Pewnego dnia św. Faustyna, gdy miała przystąpić do spowiedzi, usłyszała w duszy słowa Jezusa: „Córko Moja, powiedz mu wszystko i odsłoń swoją duszę przed nim, jako przede Mną to czynisz. Nie lękaj się niczego; dla twojego uspokojenia kapłana tego stawiam między Mną a duszą twoją, a słowa, które ci odpowie – Moimi są. Odsłoń przed nim najtajniejsze rzeczy, jakie masz w duszy. Ja mu udzielę światła do poznania duszy twojej”.

Bądź sobą

Powiedz mu wszystko… Jakie wszystko? Co to znaczy?

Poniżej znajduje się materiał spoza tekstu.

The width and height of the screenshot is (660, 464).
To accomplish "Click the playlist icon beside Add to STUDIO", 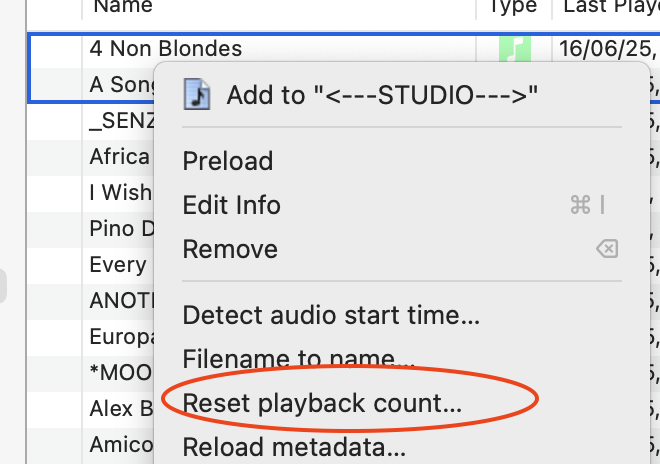I will (x=197, y=95).
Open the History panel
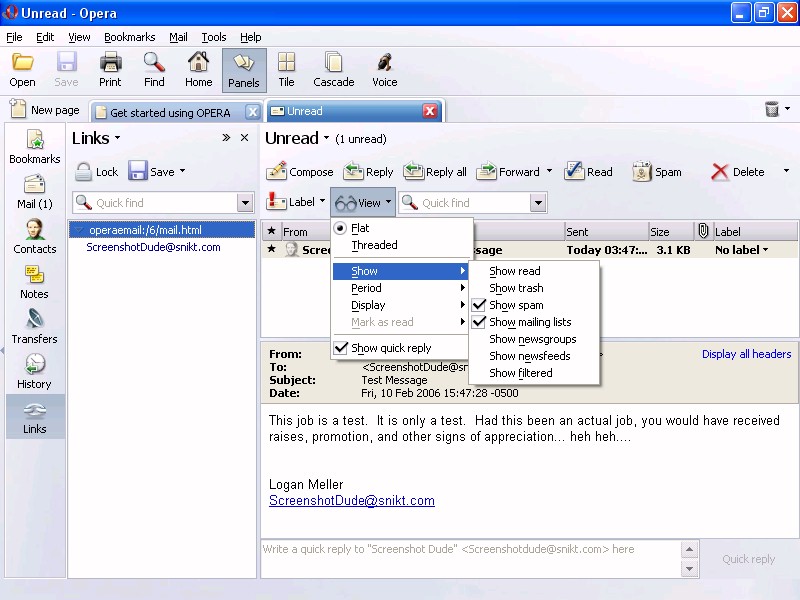Viewport: 800px width, 600px height. coord(34,371)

– Być szczerym. Szczerość jest warunkiem dobrej spowiedzi – mówi ks. Tadeusz Czakański, doświadczony spowiednik i rekolekcjonista. – My najczęściej chcemy siebie ustawić w dobrym świetle. Niedawno mój przyjaciel kupił nowy samochód. Ja tego nie zauważyłem i gdy się zorientowałem, w połowie jazdy mówię: „Chyba podpadłem. Masz nowy samochód, a ja na to w ogóle nie zareagowałem”. On na to: „Tyś chyba zgrzeszył, znowu myślisz o sobie – że to ty podpadłeś”. No właśnie – człowiek wszędzie chce dobrze wypaść. W spowiedzi też – zauważa kapłan.

Dobra spowiedź wymaga pokonania przeszkody własnego „dobrego wizerunku”, która nie pozwala penitentowi przedstawić stanu jego duszy.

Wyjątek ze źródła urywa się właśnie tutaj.